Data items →
==================================================

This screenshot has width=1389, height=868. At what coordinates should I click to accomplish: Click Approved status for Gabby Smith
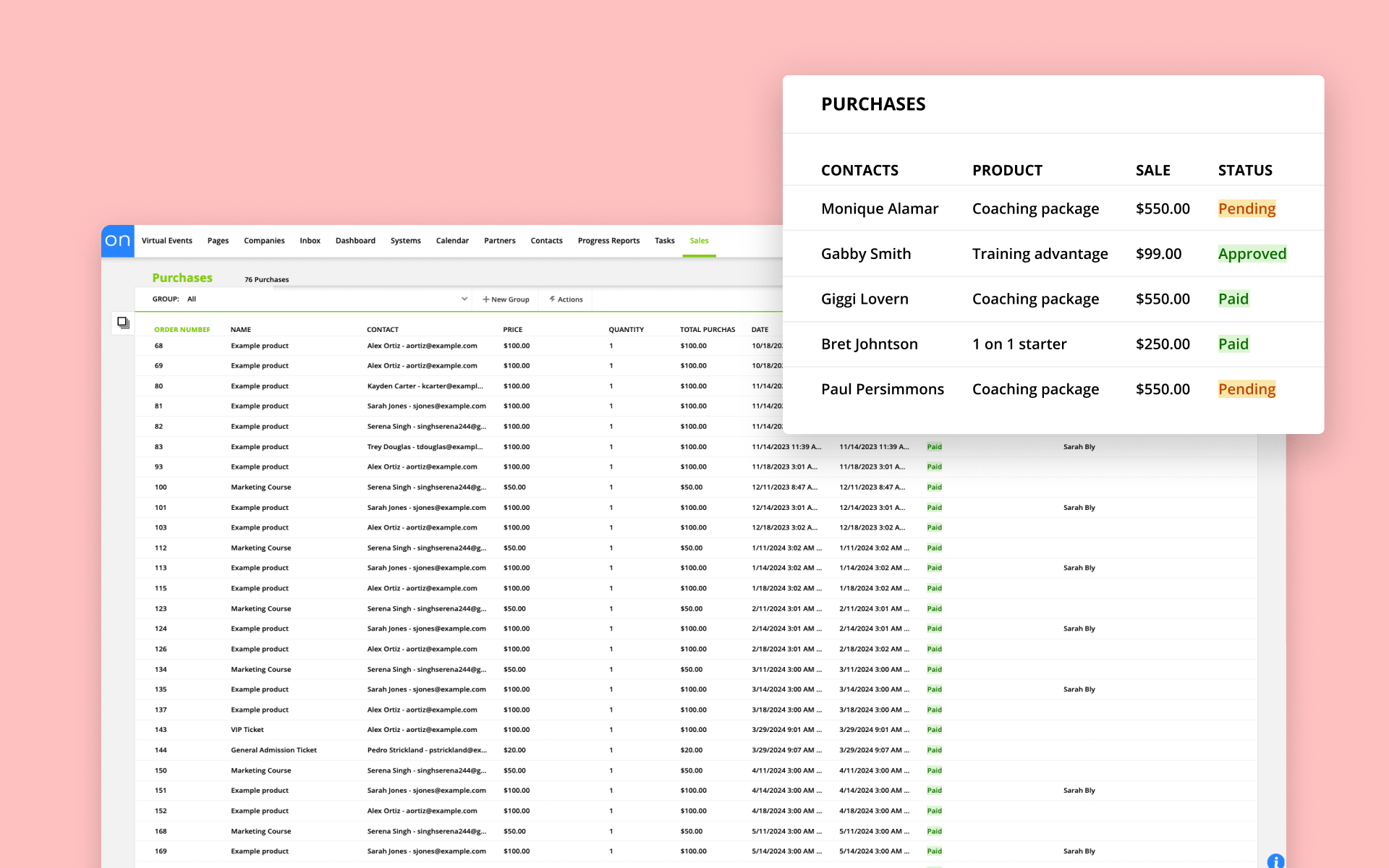click(x=1252, y=254)
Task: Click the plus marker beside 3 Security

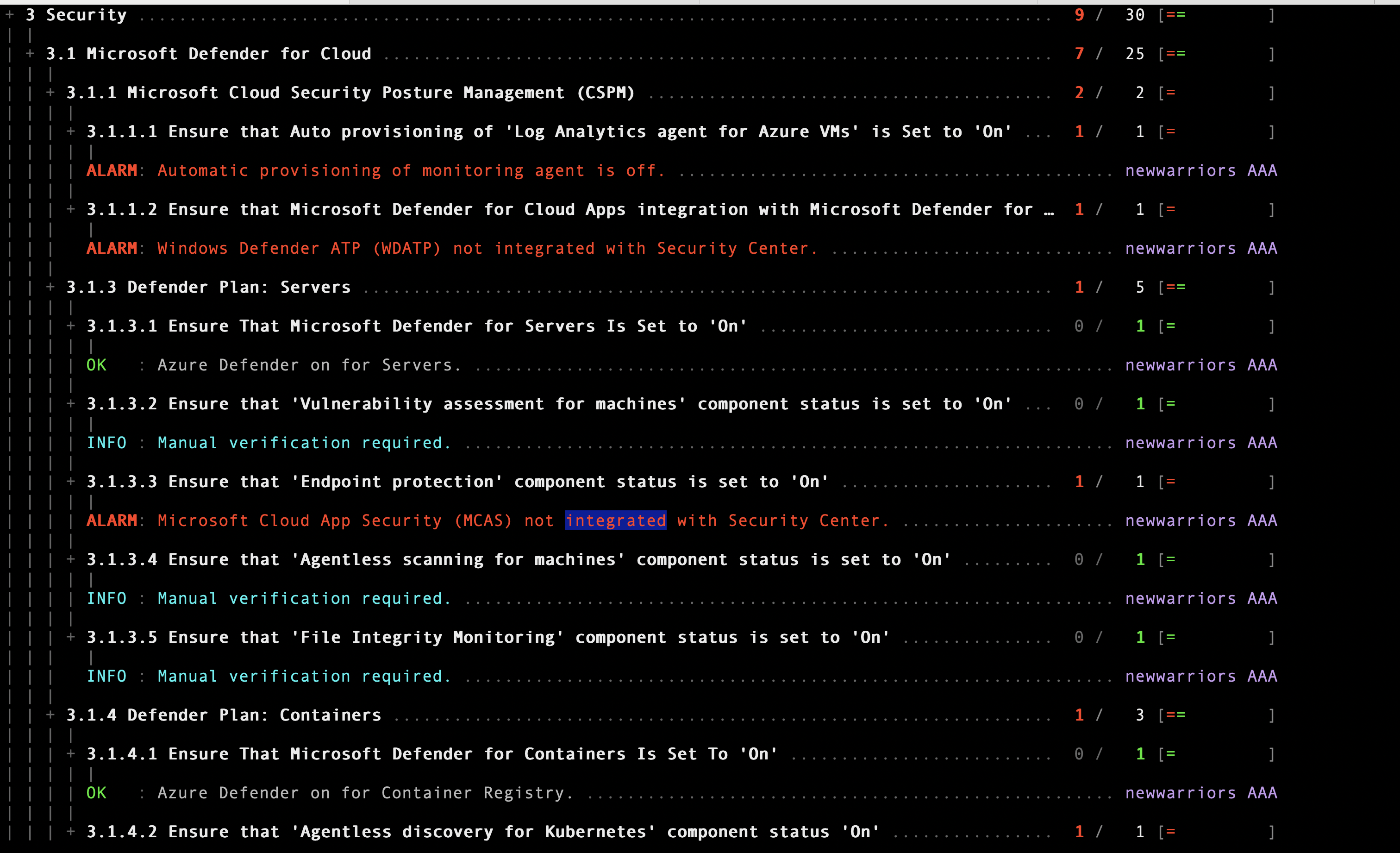Action: [10, 15]
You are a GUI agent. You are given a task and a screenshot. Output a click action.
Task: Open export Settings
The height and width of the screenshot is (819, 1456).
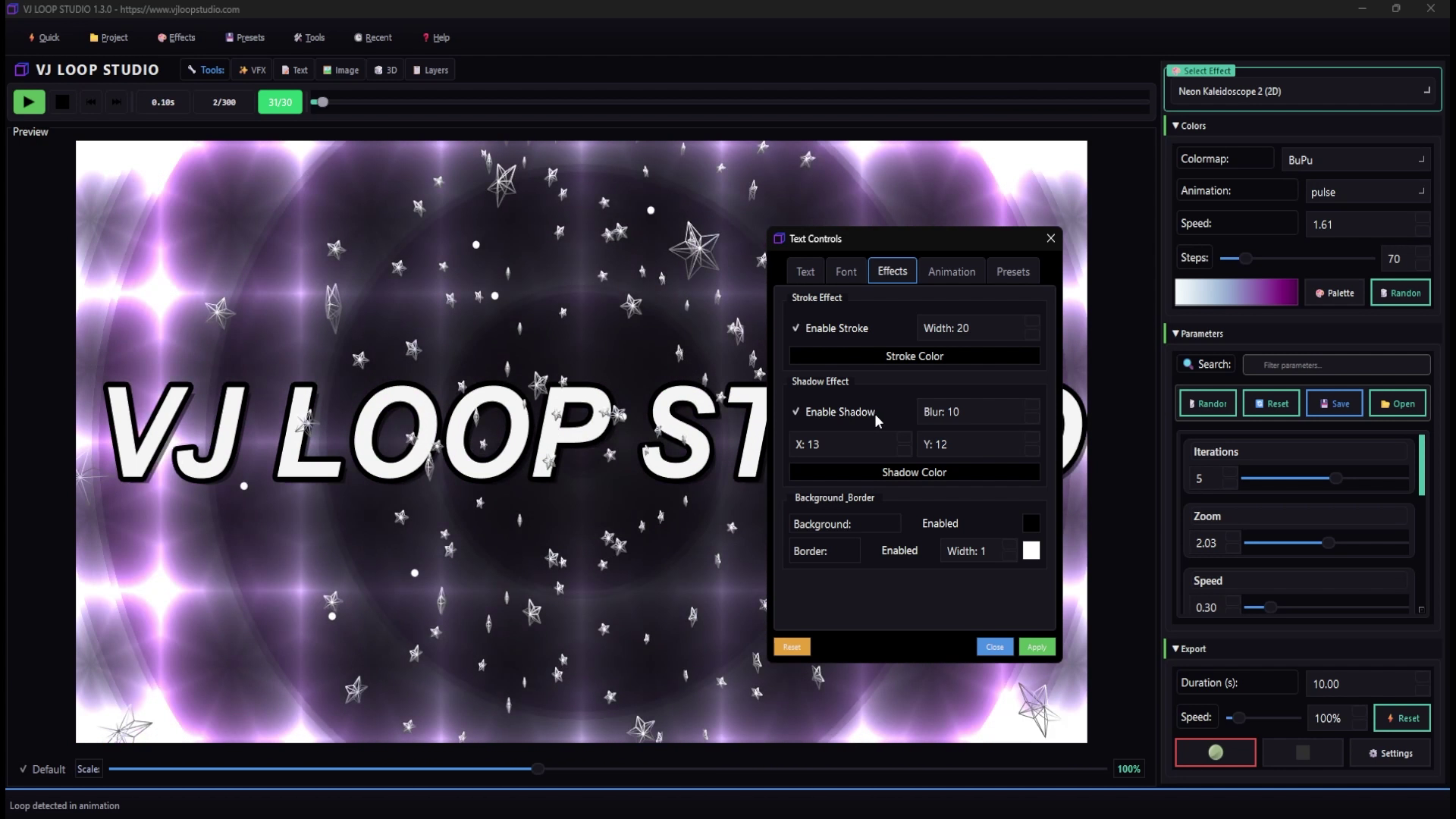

==================================================

Only the lines from the one containing "Task: Open export Settings" through the final line of the data should be given again, exactly and without pictures.

COMPLETED TASK →
Task: Open export Settings
The height and width of the screenshot is (819, 1456).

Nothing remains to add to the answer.